Jean-Alfred Agnés, Harmonies de la Nature ou Recherche Philosophiques sur le Principe de la Vie, tome II, Saint-Servan, Aristide le Bien imprimeur, 1861, p. 39-41.
Dans cette impuissance de son organisme présent, elle s’aide, pour en recevoir un supérieur, des ressources qui lui offrent les matériaux qui l’entourent, et si la nature végétale ne les lui fournit pas, elle comble la lacune en prenant ce qui se présente. Les friganes sont remarquables sous ce rapport. Elles se forment des fourreaux de tous les corps qui sont à leur portée, de pierres, de coquillages, de buchettes ligneuses, de brins de gazon, et, ce qui prouve jusqu’à quel point la forme et la couleur de l’insecte sont une dépendance immédiate et tout accidentelle (sauf les grandes lois de la génération qui pourraient bien n’être elles-mêmes que des habitudes) des éléments présents et des circonstances du moment, la couleur de l’insecte parfait paraît être dans ce cas, aussi bien que dans les cas de métamorphoses complète, une résorption de ce fourreau provisoire mêlée aux couleurs de la larve et produisant une teinte nouvelle, une couleur modifiée qui est la nuance propre de l’insecte parfait.
La frigane bimaculée se fait un fourreau en forme de cornet : il est composé de grains de sable mêlés avec du limon. Ces petits fourreaux se trouvent au commencement de l’été couchés horizontalement sur les feuilles du nénuphar…/…

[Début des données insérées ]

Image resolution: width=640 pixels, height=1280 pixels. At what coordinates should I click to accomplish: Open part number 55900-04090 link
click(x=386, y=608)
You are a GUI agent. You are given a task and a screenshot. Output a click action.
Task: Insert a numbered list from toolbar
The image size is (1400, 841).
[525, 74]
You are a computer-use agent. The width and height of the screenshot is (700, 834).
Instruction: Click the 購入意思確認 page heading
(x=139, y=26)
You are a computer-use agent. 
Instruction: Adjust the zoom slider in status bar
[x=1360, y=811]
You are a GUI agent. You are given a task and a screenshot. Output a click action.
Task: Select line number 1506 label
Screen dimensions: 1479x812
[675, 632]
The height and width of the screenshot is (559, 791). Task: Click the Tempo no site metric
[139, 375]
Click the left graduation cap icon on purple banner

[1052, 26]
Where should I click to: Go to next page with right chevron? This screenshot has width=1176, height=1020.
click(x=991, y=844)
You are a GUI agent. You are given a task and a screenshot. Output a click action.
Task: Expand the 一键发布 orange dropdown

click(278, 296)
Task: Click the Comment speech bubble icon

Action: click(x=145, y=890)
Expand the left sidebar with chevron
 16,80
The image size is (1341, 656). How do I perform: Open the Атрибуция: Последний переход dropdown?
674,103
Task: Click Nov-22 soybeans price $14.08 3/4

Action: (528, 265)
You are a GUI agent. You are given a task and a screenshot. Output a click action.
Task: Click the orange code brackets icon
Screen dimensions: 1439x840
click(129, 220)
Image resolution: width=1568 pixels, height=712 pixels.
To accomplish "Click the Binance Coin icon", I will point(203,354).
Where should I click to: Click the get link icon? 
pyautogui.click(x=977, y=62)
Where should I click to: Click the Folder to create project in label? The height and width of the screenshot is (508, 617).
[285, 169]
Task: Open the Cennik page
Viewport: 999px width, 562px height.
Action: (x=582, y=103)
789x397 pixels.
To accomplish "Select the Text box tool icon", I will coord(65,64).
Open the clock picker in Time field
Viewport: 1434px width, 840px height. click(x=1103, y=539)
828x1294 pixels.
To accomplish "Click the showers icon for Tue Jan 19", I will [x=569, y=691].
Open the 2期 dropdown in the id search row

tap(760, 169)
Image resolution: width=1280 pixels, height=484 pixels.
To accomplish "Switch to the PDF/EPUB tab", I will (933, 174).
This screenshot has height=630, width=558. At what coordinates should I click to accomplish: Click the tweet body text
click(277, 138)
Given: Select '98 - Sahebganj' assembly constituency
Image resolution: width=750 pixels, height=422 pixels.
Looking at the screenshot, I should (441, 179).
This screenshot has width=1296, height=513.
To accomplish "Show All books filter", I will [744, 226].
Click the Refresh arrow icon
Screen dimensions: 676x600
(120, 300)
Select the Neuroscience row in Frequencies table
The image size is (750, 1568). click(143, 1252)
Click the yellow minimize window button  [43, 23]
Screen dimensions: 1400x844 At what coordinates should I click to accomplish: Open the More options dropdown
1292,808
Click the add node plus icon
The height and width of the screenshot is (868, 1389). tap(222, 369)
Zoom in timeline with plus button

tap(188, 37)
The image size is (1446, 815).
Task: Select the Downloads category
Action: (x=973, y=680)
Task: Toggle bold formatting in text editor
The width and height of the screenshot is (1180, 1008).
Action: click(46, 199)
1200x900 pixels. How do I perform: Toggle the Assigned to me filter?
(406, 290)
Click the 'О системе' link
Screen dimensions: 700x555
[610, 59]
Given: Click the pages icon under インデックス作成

La frigane grande a une larve verdâtre, tachée de carmin sur la partie antérieure. Elle se forme un fourreau avec de petits morceaux de bois disposés longitudinalement sur les côtés du corps et devient d’un brun grisâtre, recomposition assez visible de ses couleurs primitives et des émanations ligneuses devenues prédominantes. Ses ailes supérieures sont d’un brun grisâtres avec des nuances cendrées, une raie longitudinale noire, des taches irrégulières d’un brun obscur et deux points blancs vers l’extrémité ; les ailes inférieures sont transparentes, brunes avec les bords jaunâtres ; les pattes sont d’un brun jaunâtre avec des taches noires ; les antennes sont de la longueur du corps, brunes annelées de gris. Ce jaune et ce noir n’émanent-ils pas de la couleur verte de leur larve dédoublée, et cette même couleur n’est-elle pas mêlée dans ces teintes cendrées, brun grisâtre à la couleur brune des petits morceaux de bois, dont elle s’est entourée ?
La frigane rhombifère, qui a près de deux centimètres de longueur, se fait un fourreau avec des brins de gramen croisés en différents sens qu’elle recouvre de petites pierres et de débris de coquilles. Les afflux rougissants de sa coque se rendent sur le corps de l‘insecte parfait qui se trouve ainsi coloré d’un jaune ardent. Ses ailes supérieures sont d’un jaune un peu brun avec des taches brunes irrégulières.